Statistical analysis

Cox proportional hazard regression models were used to estimate cause-specific adjusted hazard ratios (aHRs) and 95% confidence intervals (95% CIs) for all types of dementia and separately for AD and VaD. The use of at least one systemic AHD during follow-up was considered time-dependent (a subject was considered exposed from the first intake after inclusion). Unfortunately, the low frequency of subjects with a regular intake did not allow us to perform analyses distinguishing between occasional and regular intake of AHDs. No analysis by AHD subtype was performed because we had no reason to believe that one treatment would be more effective than another. In adjusted Cox models, several variables were considered potential confounding factors: age, sex, being the beneficiary of a complementary health insurance for low-income people, the presence of several comorbidities (hypertension, diabetes, hypercholesterolemia, stroke, heart diseases), intake of anti-inflammatory drugs, number of outpatient medical consultations the year before inclusion, and number of different medications the year before inclusion (see Additional file 1). Finally, we verified the proportional hazards assumption by testing the existence of an interaction with time.
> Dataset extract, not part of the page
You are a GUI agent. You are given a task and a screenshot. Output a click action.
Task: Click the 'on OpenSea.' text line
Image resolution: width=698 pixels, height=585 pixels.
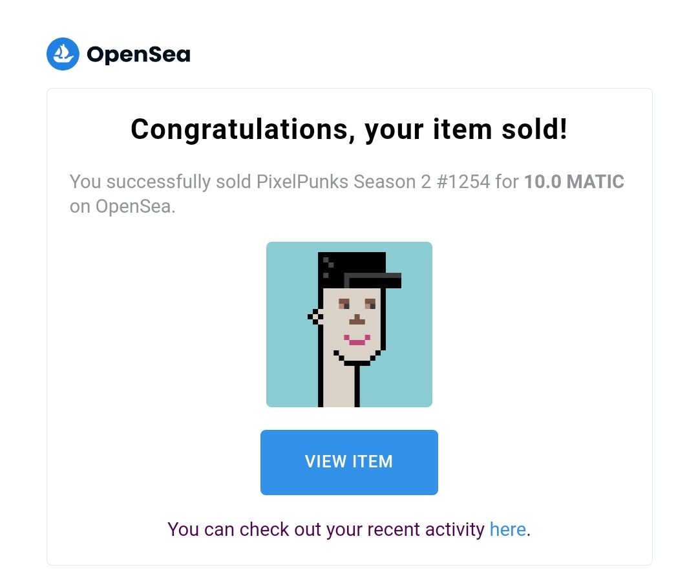(122, 207)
Several sensitivity analyses were also performed. First, as an increased risk of death was found in subjects treated with at least one systemic AHD (data not shown), we suspected an indication bias due to the prescription of systemic AHDs in contexts with a high mortality rate (immunocompromised subjects or subjects under anticancer chemotherapy). Indeed, the exclusion of immunocompromised subjects or subjects with cancer (see Additional file 1) made the association with death disappear (data not shown). Thus, to avoid a potential bias if the severity of the condition of some subjects treated with AHDs changes the probability of being identified as demented in the database, we performed a sensitivity analysis to assess the association with dementia after exclusion of these subjects (n=15 807 including 14,667 subjects with cancer and 2738 immunocompromised subjects). We also further excluded the remaining subjects with at least one hospitalization related to herpesviruses (n=230), the severity of which could be associated with an increased risk of dementia and for which we do not know whether AHDs were given during hospitalization. Second, we also hypothesized that AHDs might be less prescribed for subjects with cognitive decline, in particular during the period just before the diagnosis of dementia. Thus, to avoid such reverse causality bias, we defined a 1-year lag-time (i.e., all treated subjects were considered as “unexposed” during the 1 year after AHD intake) [39], avoiding wrongly concluding that there is an increased risk of dementia in untreated subjects (in whom the absence of treatment might be precisely due to cognitive decline). Third, failing to specifically assess the impact of regular treatment on the risk of dementia, we rather excluded the few subjects with ≥ 2 deliveries of systemic AHDs per year of follow-up (n=169) to test their impact on the associations found.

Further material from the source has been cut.